YOUR ASSIGNMENT » Return exactly the lines below, starting with the one that has "Open Sign In/Register" and going on through the one that has "This screenshot has height=754, width=992.".

Pixel coordinate grounding data:
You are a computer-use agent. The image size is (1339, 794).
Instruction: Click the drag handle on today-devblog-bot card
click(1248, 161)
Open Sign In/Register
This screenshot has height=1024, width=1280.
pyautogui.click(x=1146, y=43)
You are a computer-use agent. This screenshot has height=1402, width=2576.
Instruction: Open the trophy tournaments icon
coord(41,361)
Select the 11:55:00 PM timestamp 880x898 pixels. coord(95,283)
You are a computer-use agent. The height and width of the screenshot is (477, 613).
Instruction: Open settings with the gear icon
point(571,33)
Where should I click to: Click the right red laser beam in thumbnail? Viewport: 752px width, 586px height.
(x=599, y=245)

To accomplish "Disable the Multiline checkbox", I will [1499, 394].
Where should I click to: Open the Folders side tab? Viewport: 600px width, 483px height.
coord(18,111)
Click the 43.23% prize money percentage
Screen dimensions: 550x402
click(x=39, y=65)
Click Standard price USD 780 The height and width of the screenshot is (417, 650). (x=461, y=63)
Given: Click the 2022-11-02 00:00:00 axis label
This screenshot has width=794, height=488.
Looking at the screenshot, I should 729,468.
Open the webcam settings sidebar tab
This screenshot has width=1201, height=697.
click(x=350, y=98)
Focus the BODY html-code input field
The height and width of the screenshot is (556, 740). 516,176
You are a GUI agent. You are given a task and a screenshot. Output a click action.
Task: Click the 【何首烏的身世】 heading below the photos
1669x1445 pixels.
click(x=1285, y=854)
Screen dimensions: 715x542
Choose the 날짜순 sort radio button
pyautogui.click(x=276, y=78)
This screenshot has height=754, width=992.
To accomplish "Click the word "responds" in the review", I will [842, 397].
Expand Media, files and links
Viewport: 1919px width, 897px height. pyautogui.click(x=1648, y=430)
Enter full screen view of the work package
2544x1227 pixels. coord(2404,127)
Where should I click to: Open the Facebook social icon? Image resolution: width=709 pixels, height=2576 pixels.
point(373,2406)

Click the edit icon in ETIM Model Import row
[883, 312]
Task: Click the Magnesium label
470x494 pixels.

OUTPUT BELOW »
Open Sign In/Register
This screenshot has height=1024, width=1280.
pyautogui.click(x=1146, y=43)
You are a computer-use agent. This screenshot has height=1402, width=2576.
Instruction: Open the trophy tournaments icon
coord(41,361)
Select the 11:55:00 PM timestamp 880x898 pixels. coord(95,283)
You are a computer-use agent. The height and width of the screenshot is (477, 613).
Instruction: Open settings with the gear icon
point(571,33)
Where should I click to: Click the right red laser beam in thumbnail? Viewport: 752px width, 586px height.
(x=599, y=245)

To accomplish "Disable the Multiline checkbox", I will [1499, 394].
Where should I click to: Open the Folders side tab? Viewport: 600px width, 483px height.
coord(18,111)
Click the 43.23% prize money percentage
Screen dimensions: 550x402
click(x=39, y=65)
Click Standard price USD 780 The height and width of the screenshot is (417, 650). (x=461, y=63)
Given: Click the 2022-11-02 00:00:00 axis label
This screenshot has width=794, height=488.
Looking at the screenshot, I should 729,468.
Open the webcam settings sidebar tab
This screenshot has width=1201, height=697.
click(x=350, y=98)
Focus the BODY html-code input field
The height and width of the screenshot is (556, 740). 516,176
You are a GUI agent. You are given a task and a screenshot. Output a click action.
Task: Click the 【何首烏的身世】 heading below the photos
1669x1445 pixels.
click(x=1285, y=854)
Screen dimensions: 715x542
Choose the 날짜순 sort radio button
pyautogui.click(x=276, y=78)
This screenshot has height=754, width=992.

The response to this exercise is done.